Galaxy Racer's AlaCrity chats with AFK Gaming
Vincent “AlaCrity” Hiew Teck Yoong, a young Dota 2 player from Malaysia, was hailed as one of the rising stars of the local scene after he showed off his talents with Mineski-X in 2017. It didn't go as well as most would have hoped following this point and success was finite.
As time passed, AlaCrity worked hard, improved himself, persevered, and gained a greater understanding of Dota 2 to finally break through with Reality Rift by qualifying for the DreamLeague Season 13: The Leipzig Major in 2020. The happiness of qualifying was short-lived as the event resulted in a 13th-16th place finish.

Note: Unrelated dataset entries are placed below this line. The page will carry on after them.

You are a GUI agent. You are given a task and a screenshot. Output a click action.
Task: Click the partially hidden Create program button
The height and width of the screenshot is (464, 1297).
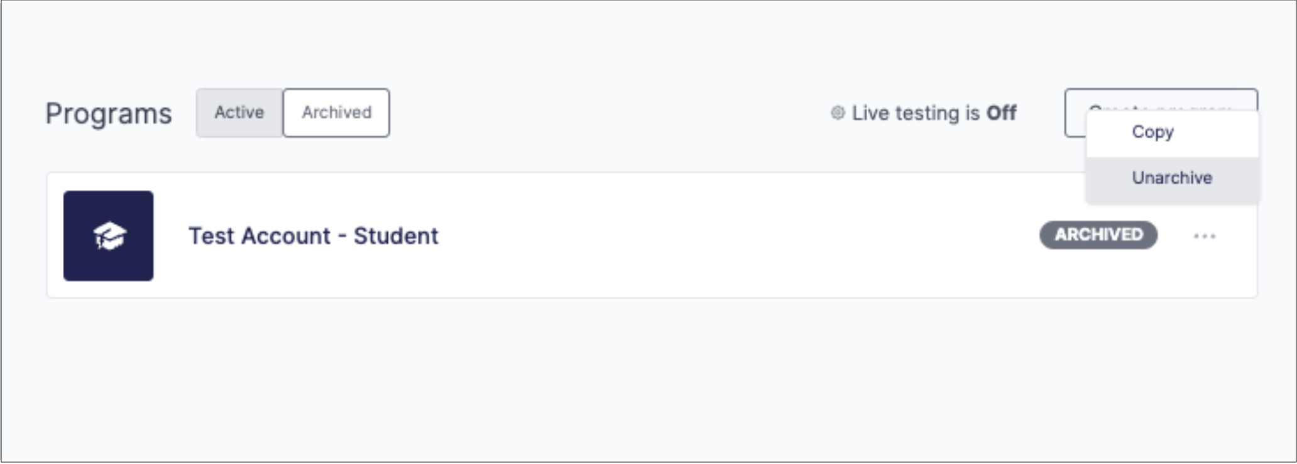[1075, 113]

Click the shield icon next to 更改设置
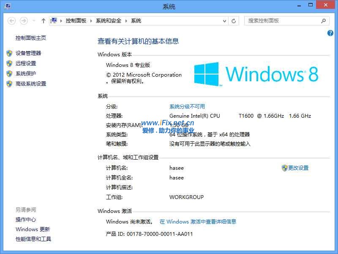point(284,168)
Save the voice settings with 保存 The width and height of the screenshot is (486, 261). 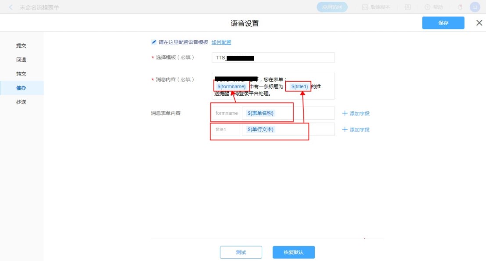click(443, 23)
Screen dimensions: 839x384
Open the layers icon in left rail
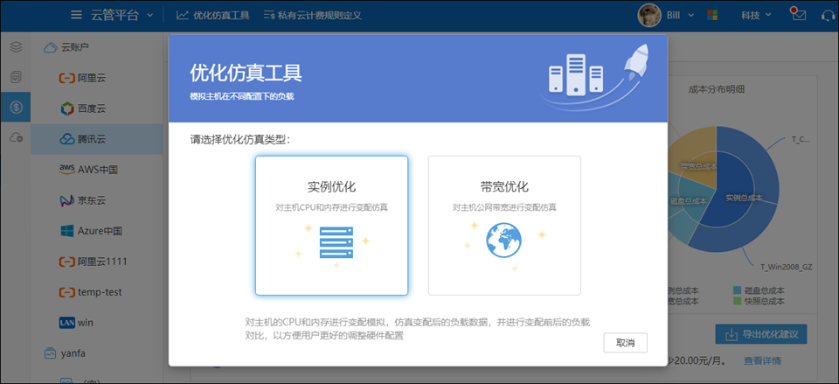15,47
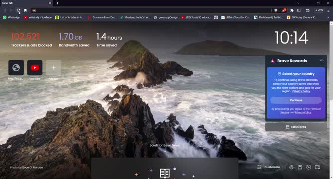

DreamLeague Season 13 was something to cherish, but AlaCrity was yet to win a significant tournament in Dota 2 in almost four years after he went pro. Though it took another year, it finally came with Galaxy Racer in 2021. Galaxy Racer won the BTS Pro Series S7: Southeast Asia (SEA) after beating the best teams in the region. It may not have been the biggest competition in Dota 2 esports, but it featured Fnatic and T1, SEA's The International 10 (TI10) representatives, and other teams that had displayed great gameplay over the last six months.
In Galaxy Racer, AlaCrity joined forces with some of the brightest and most talented players in SEA - players like him who were hailed as emerging stars but never really rose to prominence that many had expected.

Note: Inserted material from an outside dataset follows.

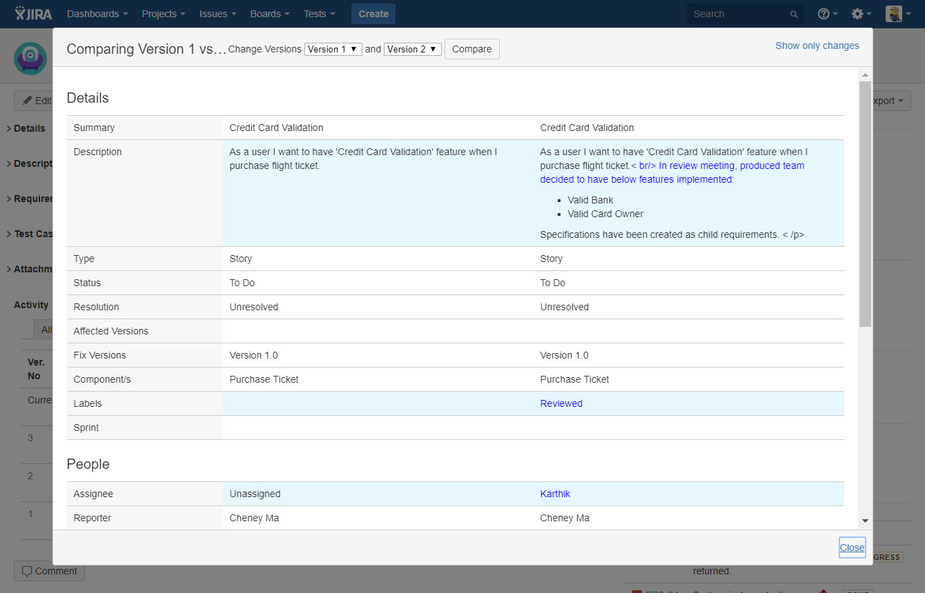Click the blue Create button
The image size is (925, 593).
pyautogui.click(x=373, y=14)
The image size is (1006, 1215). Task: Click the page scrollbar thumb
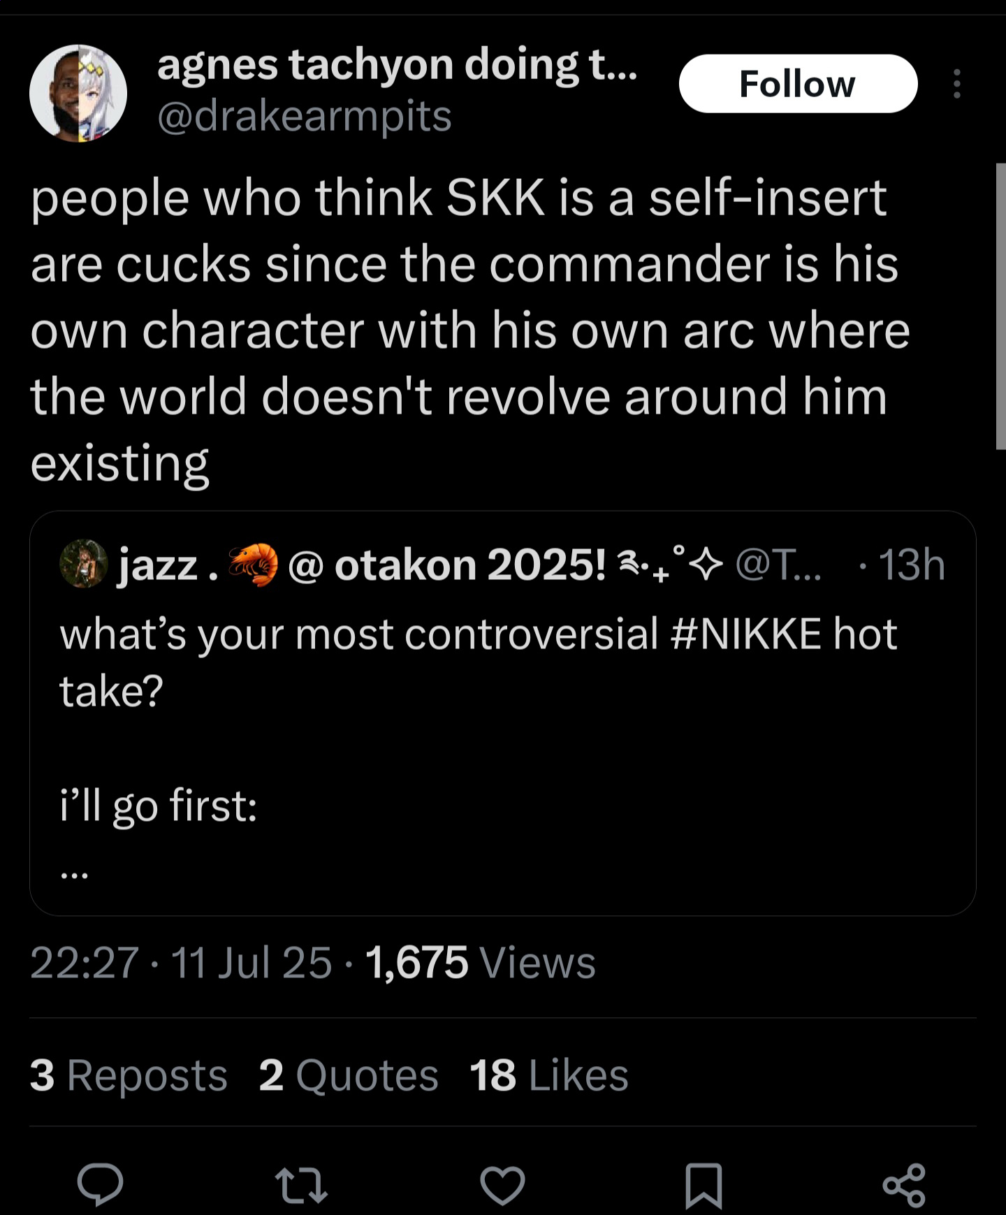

The Malaysian midlaner has had a churning professional career where he faced challenges, conquered them, and now finally finds himself in a rejuvenated and promising Galaxy Racer roster.

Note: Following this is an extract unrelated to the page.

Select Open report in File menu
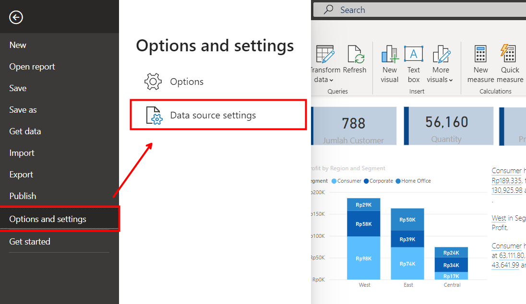This screenshot has height=304, width=526. [32, 67]
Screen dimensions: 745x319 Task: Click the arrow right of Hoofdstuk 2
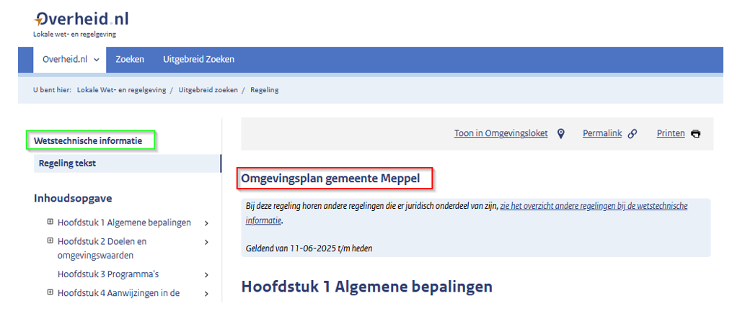click(207, 242)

AlaCrity's first strides in Dota 2
Like many emerging sports athletes, AlaCrity was influenced by two of Malaysia's greatest Dota 2 players - Chai "Mushi" Yee Fung and Ng "YamateH" Wei Poong.
“When I started playing Dota, I saw people like Yamateh and Mushi playing games and earning money. I wanted to achieve the same thing so I just went for it,” said AlaCrity.
In contrast to expectations, his family was fairly accepting of him attempting to build a career in Dota 2 esports. It wasn't all rosy, however. He was good but in order to become the best, he had to continue to improve his conceptualization of the game while gaining experience.